→ **Your instructions**
Everything from the line containing "[More] (676, 1148)" through the final line of the listing below should be given again, word for word, and nothing else.
_ _ _
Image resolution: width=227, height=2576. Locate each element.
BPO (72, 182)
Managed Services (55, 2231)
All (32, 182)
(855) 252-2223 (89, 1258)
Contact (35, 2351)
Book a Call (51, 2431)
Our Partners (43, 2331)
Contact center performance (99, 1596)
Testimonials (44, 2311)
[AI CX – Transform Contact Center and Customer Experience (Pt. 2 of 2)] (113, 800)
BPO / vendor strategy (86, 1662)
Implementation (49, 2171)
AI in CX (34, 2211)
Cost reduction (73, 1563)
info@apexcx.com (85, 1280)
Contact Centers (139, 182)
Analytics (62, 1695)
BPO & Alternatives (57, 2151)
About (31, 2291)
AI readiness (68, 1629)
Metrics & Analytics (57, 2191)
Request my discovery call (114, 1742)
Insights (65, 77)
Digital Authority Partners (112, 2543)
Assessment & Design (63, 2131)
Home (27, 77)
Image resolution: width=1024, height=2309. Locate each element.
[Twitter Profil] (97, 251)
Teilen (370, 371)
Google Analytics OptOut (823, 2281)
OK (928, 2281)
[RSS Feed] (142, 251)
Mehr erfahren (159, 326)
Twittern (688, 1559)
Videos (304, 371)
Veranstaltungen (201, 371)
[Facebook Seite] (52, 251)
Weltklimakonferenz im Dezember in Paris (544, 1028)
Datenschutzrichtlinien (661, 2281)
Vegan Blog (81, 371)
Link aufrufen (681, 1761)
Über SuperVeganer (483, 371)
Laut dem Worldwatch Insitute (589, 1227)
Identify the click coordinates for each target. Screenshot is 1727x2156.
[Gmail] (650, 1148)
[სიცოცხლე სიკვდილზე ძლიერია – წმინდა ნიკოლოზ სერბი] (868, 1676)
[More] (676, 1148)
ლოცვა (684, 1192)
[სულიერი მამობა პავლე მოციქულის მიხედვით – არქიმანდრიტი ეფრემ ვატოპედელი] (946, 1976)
_ _ _
→ **Final answer**
[More] (676, 1148)
ლოცვა (684, 1192)
[სულიერი მამობა პავლე მოციქულის მიხედვით – არქიმანდრიტი ეფრემ ვატოპედელი] (946, 1976)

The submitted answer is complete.